You could of course classify the new European musical freedom as jazz. The energy was the same but the gestures were totally different. I guess this was due to a new self confidence among the young Europeans. They brought their instruments outside normal limits and both the reeds and the percussion were redefined. They took care of history in their own way. A very complex kind of music emerged , even if there were people labelling the new German free jazz ”kaputtspielen”, an expressionist way of tearing things down, breaking old walls and crossing limits. They did this indeed, the force was strong, but something else came out of it. Those days many of the fans of free jazz, like me, wanted to hear this shocking force. Listening to the same music today, though, also reveals a strong feeling of form and references to different traditions. It is obvious how Brötzmann lets glimpses of his own jazz history reach you, from his old Penate Sidney Bechet to marches, the latter being treated with a certain sense of humour. You could call his musical exploration expedition a kind of examination, even in an existential way, which formed new patterns in his music. You could say that while the American musicians had a strong present tradition the Europeans had to look for it and find how diverse and multifold it was, and even invent it. This search for identities was an important matter in the early free jazz and improvised music.

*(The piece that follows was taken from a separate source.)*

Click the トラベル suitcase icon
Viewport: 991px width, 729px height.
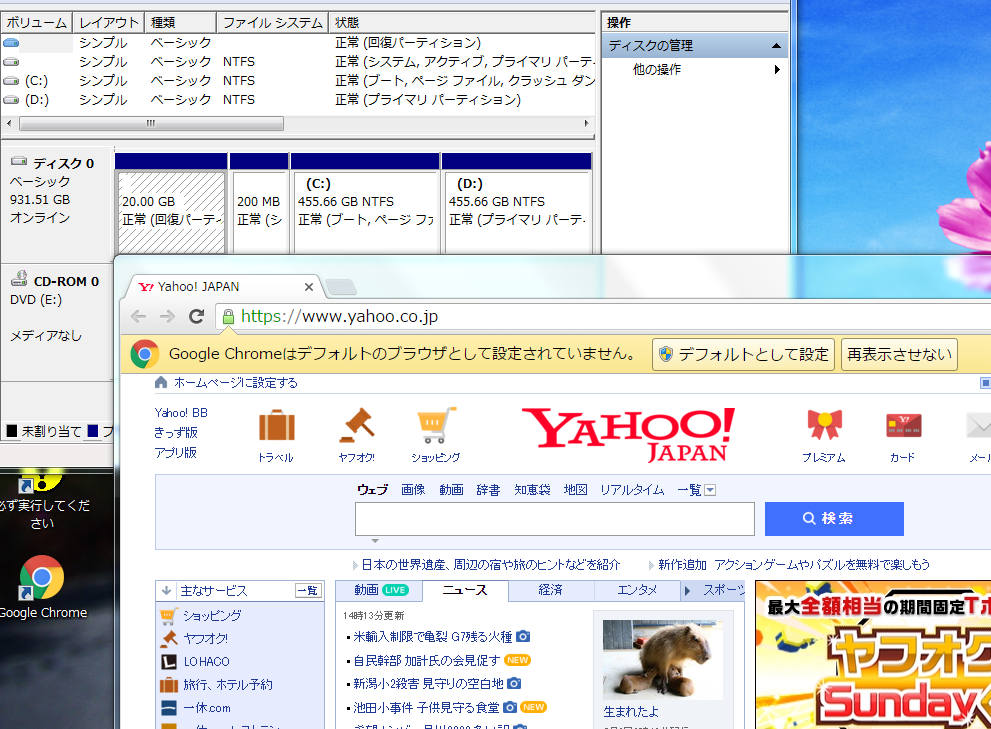pyautogui.click(x=276, y=428)
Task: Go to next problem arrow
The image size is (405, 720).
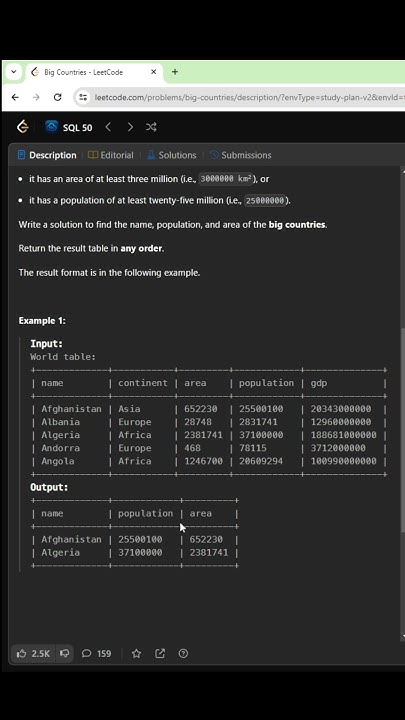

Thus Andrew Cyrille and Peter Brötzmann were two musicians with different backgrounds, even if the jazz tradition was a common ground, both of them working openly with a consciousness of form as strong as their musical self confidences. Cyrille masterly created a polyrhythmic interrelation between the different parts of his drums, exploiting the timbre in a way that invited Brötzmann to play more jazzy than we did expect those years. You can hear echoes of Rollins or Coltrane, if you listen closely, but most of all the jazzman Peter Brötzmann himself with a tremendous tone and flow. He plays with an ardent strength he certainly got from the joy of meeting a master from the American jazz tradition. Together they make a music that sings! On the other hand you can also enjoy Andrew Cyrille making music together with Brötzmann where they leave the jazzy force to join one another in a humoristic do-it-yourself-Fluxus-approach. When I listen to this music today I cannot help smiling happily and also reflect upon the fact that Peter Brötzmann was a key figure in joining music and musicians from Europe and the US in the same band. He was not the only or even the first one in this part of free jazz’ history (cf Anthony Braxton and Derek Bailey 1974!). But Brötzmann took the matter further when later forming small combos together with leading American musicians and the way he became an important part of both the European and American scene when he formed the Chicago Octets and Tentets in the 90s. This is how free jazz and improvised music became an international matter.